**Aim of the task**
Give the number of lines in the data that contain "классика", and nothing more.

**Data in this exercise**
§ §

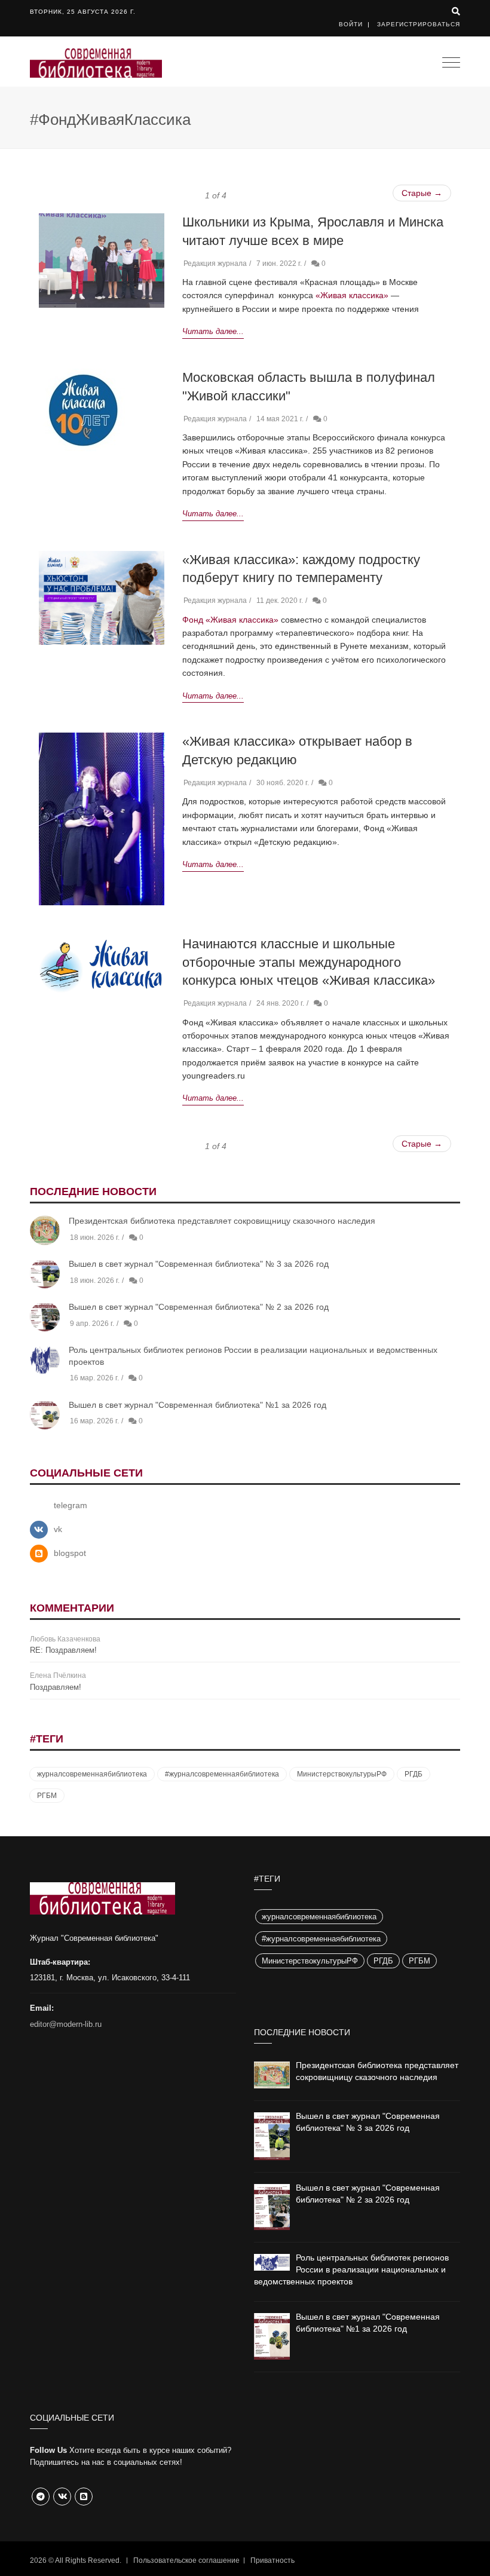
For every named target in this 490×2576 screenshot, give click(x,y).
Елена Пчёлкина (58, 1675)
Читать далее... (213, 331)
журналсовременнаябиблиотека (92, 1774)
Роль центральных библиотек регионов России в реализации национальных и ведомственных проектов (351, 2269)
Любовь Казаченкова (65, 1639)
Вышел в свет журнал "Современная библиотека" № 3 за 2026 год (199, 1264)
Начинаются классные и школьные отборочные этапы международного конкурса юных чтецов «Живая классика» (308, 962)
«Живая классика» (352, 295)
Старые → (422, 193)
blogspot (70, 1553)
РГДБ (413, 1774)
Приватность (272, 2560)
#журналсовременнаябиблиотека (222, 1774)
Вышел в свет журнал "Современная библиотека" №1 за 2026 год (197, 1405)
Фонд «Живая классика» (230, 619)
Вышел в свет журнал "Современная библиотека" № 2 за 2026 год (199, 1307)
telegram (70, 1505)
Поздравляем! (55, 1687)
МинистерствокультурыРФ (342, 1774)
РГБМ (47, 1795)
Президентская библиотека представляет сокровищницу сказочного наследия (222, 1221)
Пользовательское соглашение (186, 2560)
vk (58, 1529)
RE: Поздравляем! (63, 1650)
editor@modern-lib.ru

§ §

**Task output**
3